为了缓解跨站脚本问题,Chrome 的扩展系统实施了 内容安全策略 (CSP) 它引入了一些严格的策略,默认情况下将使扩展更加安全,并让我们能够创建和执行规则来管理可以由您的扩展和应用程序加载和执行的内容类型.CSP 作为扩展加载或执行的资源的阻止/许可机制.为您的扩展程序定义一个合理的策略使您能够考虑您的扩展程序所需的资源,并与浏览器协商以确保这些是您的扩展程序可以访问的唯一资源.这些策略甚至在您的扩展请求作为额外保护层的主机权限之上提供安全性.此类策略是通过 HTTP 标头或元元素定义的.在 Chrome 的扩展系统中,扩展的策略是通过扩展的 manifest.json 文件定义的,如下所示:

To mitigate the cross-site scripting issues Chrome's extension system has implemented the concept of Content Security Policy (CSP) which introduces some strict policies that will make extensions more secure by default and provides us the ability to create and enforce rules governing the types of content that can be loaded and executed by your extensions and applications. CSP works as a block/allowlisting mechanism for resources loaded or executed by your extensions. Defining a reasonable policy for your extension enables you to consider the resources that your extension requires and to negotiate with the browser to ensure that those are the only resources your extension has access to. These policies provide security even above the host permissions your extension requests acting as an additional layer of protection. Such policies are defined via an HTTP header or meta element. Within Chrome's extension system the extension's policy is defined via the extension's manifest.json file as follows:

{
  "content_security_policy": "[POLICY STRING GOES HERE]"
}

<小时>

放宽内容安全政策

在 Chrome 45 之前,没有机制可以放宽对执行内联 JavaScript 的限制.特别是,设置包含unsafe-inline"的脚本策略将无效.但是,从 Chrome 46 开始,可以通过在策略中指定源代码的 base64 编码哈希来允许内联脚本.此哈希必须以使用的哈希算法(sha256、sha384 或 sha512)作为前缀.这可以通过将 http://* 添加到 style-src 和/或 script-src 如下:

script-src 'self' http://xxxx 'unsafe-inline' 'unsafe-eval'; 

和/或

style-src 'self' http://xxxx 'unsafe-inline' 'unsafe-eval';

<小时>

这个用例

但是我能够访问网页 https://www.practo.com/delhi/doctor/dr-rajeev-puri-ear-nose-throat-ent-专家?specialization=Ear-Nose-Throat%20(ENT)%20Specialist&practice_id=912154 简单如下:

  • 代码块:

  • Code Block:

from selenium import webdriver
from selenium.webdriver.common.by import By
from selenium.webdriver.support.ui import WebDriverWait
from selenium.webdriver.support import expected_conditions as EC

options = webdriver.ChromeOptions() 
options.add_argument('window-size=1200x600')
options.add_argument('--headless')
options.add_experimental_option("excludeSwitches", ["enable-automation"])
options.add_experimental_option('useAutomationExtension', False)
driver = webdriver.Chrome(options=options, executable_path=r'C:UtilityBrowserDriverschromedriver.exe')
driver.get("https://www.practo.com/delhi/doctor/dr-rajeev-puri-ear-nose-throat-ent-specialist?specialization=Ear-Nose-Throat%20(ENT)%20Specialist&practice_id=912154")
print(driver.page_source)
driver.quit()

  • 控制台输出:

  • Console Output:

    <html><head><title>Dr.
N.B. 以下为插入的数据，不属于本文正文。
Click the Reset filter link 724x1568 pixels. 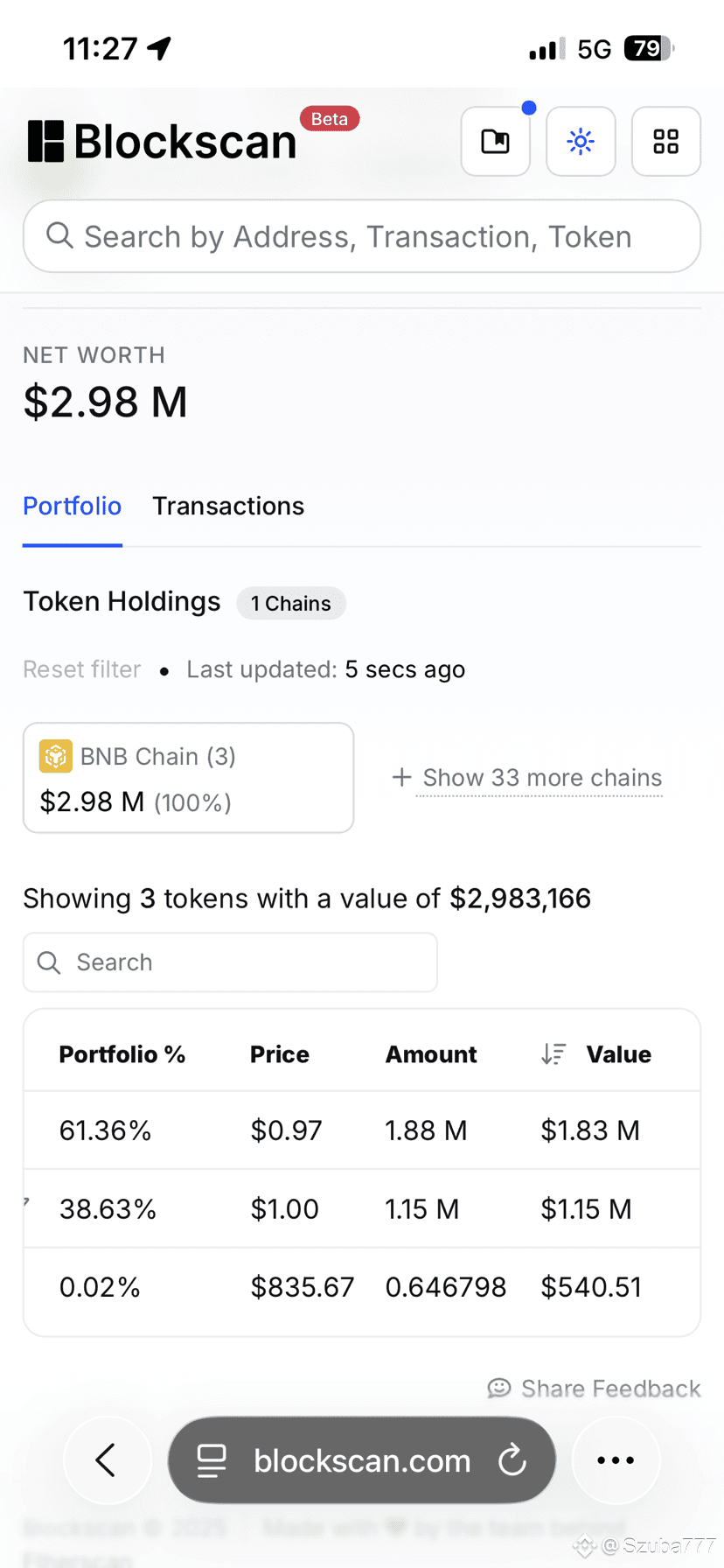(81, 669)
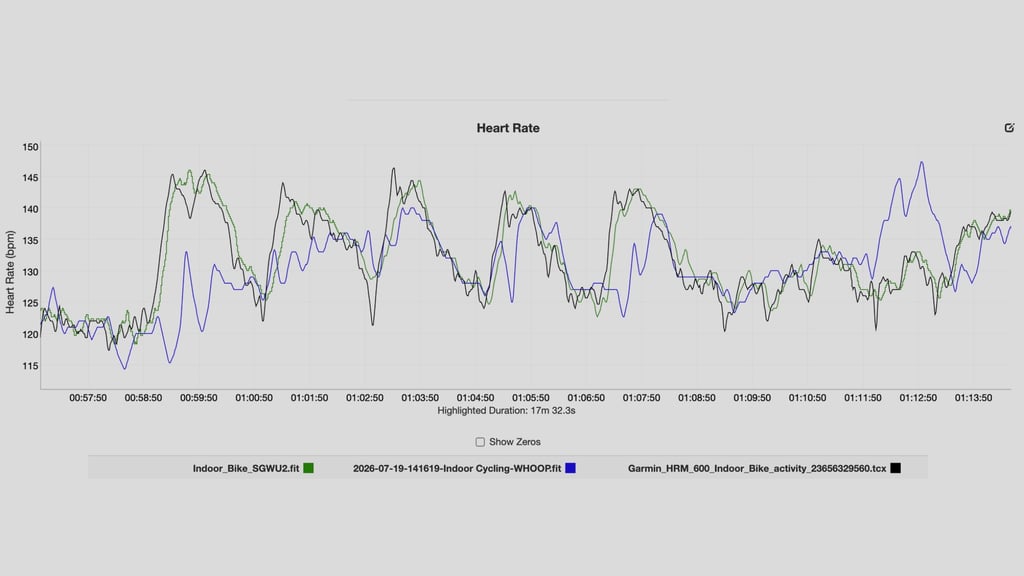This screenshot has height=576, width=1024.
Task: Click the blue WHOOP peak near 01:12:50
Action: [921, 163]
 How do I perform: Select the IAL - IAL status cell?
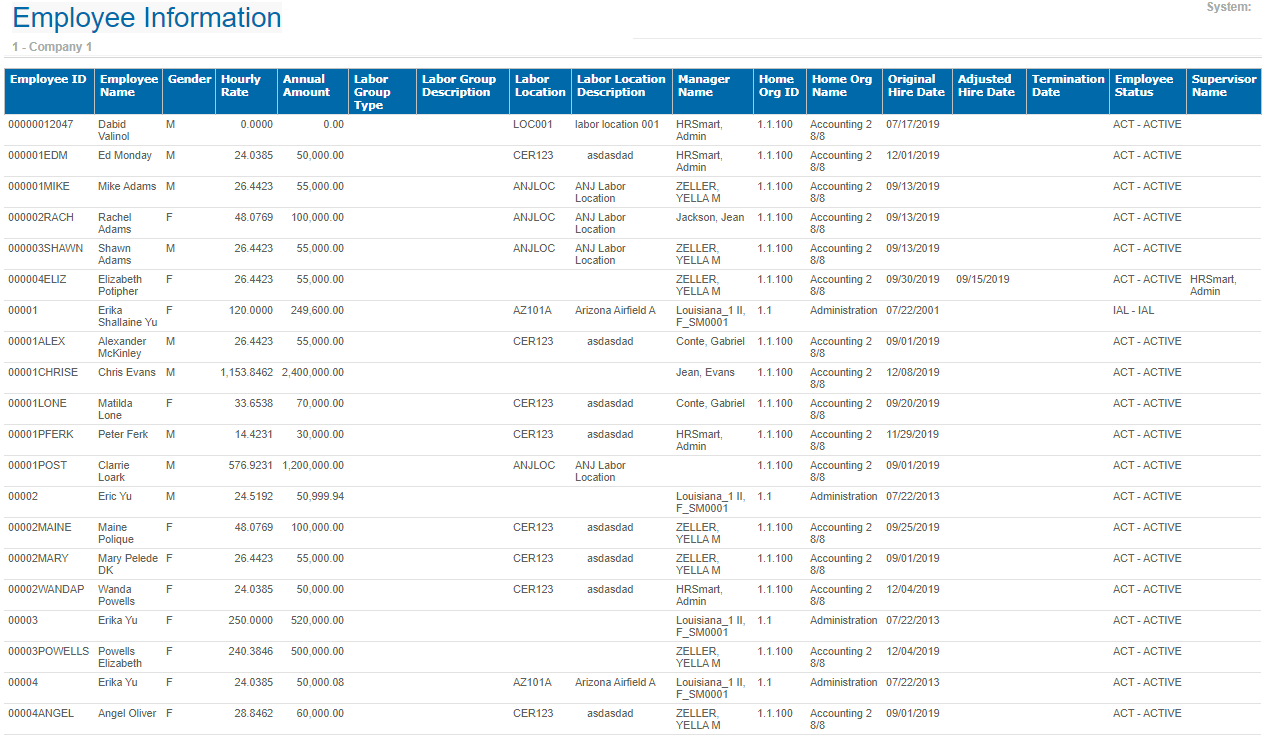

Rajeev Puri - ENT/ Otorhinolaryngologist - Book Appointment Online, View Fees, Feedbacks | Practo</title><meta name="description" content="Dr. Rajeev Puri is an ENT/ Otorhinolaryngologist in DLF Phase IV. Book appointments Online, View Fees, User Feedbacks for Dr. Rajeev Puri | Practo"><meta charset="utf-8"><meta http-equiv="x-ua-compatible" content="ie=edge"><script src="https://js-agent.newrelic.com/nr-spa-1026.min.js"></script><script src="//survey.survicate.com/workspaces/wfhrNWYKtlLEWMqcaXcweuzHeMRiSljw/web_surveys.js" async=""></script><script src="//api.survicate.com/assets/survicate.js" async=""></script><script src="//survey.survicate.com/workspaces/wfhrNWYKtlLEWMqcaXcweuzHeMRiSljw/web_surveys.js" async=""></script><script src="//api.survicate.com/assets/survicate.js" async=""></script><script src="https://surveys-static.survicate.com/widget_core-3.0.4.js" async=""></script><script src="//survey.survicate.com/workspaces/wfhrNWYKtlLEWMqcaXcweuzHeMRiSljw/web_surveys.js" async=""></script><script src="//survey.survicate.com/workspaces/wfhrNWYKtlLEWMqcaXcweuzHeMRiSljw/web_surveys.js" async=""></script><script src="//survey.survicate.com/workspaces/wfhrNWYKtlLEWMqcaXcweuzHeMRiSljw/web_surveys.js" async=""></script><script src="//api.survicate.com/assets/survicate.js" async=""></script><script src="//api.survicate.com/assets/survicate.js" async=""></script><script src="//api.survicate.com/assets/survicate.js" async=""></script><script type="text/javascript" async="" src="https://www.googleadservices.com/pagead/conversion_async.js" nonce=""></script><script type="text/javascript" async="" src="https://www.google-analytics.com/plugins/ua/ec.js" nonce=""></script><script type="text/javascript" async="" src="https://www.practostatic.com/pel/clevertap/a.js"></script><script async="" src="//sweep.practo.com/sp.js"></script><script type="text/javascript" src="https://www.practostatic.com/pel/pel-1.6.1.js"></script><script async="" src="https://connect.facebook.net/en_US/fbevents.js"></script><script async="" src="//www.google-analytics.com/analytics.js"></script><script async="" src="https://www.googletagmanager.com/gtm.js?id=GTM-PSMVGL5"></script><script nonce="" type="text/javascript">(function(w,d,s,l,i){w[l]=w[l]||[];w[l].push({'gtm.start':
                  new Date().getTime(),event:'gtm.js'});var f=d.getElementsByTagName(s)[0],
                  j=d.createElement(s),dl=l!='dataLayer'?'&l='+l:'';j.async=true;j.src=
                  'https://www.googletagmanager.com/gtm.js?id='+i+dl;f.parentNode.insertBefore(j,f);
                  })(window,document,'script','dataLayer',"GTM-PSMVGL5");</script>
    

  • 确保:

    • Selenium is upgraded to current levels Version 3.141.59.
    • ChromeDriver is updated to current ChromeDriver v79.0.3945.36 level.
    • Chrome is updated to current Chrome Version 79.0 level. (as per ChromeDriver v79.0 release notes)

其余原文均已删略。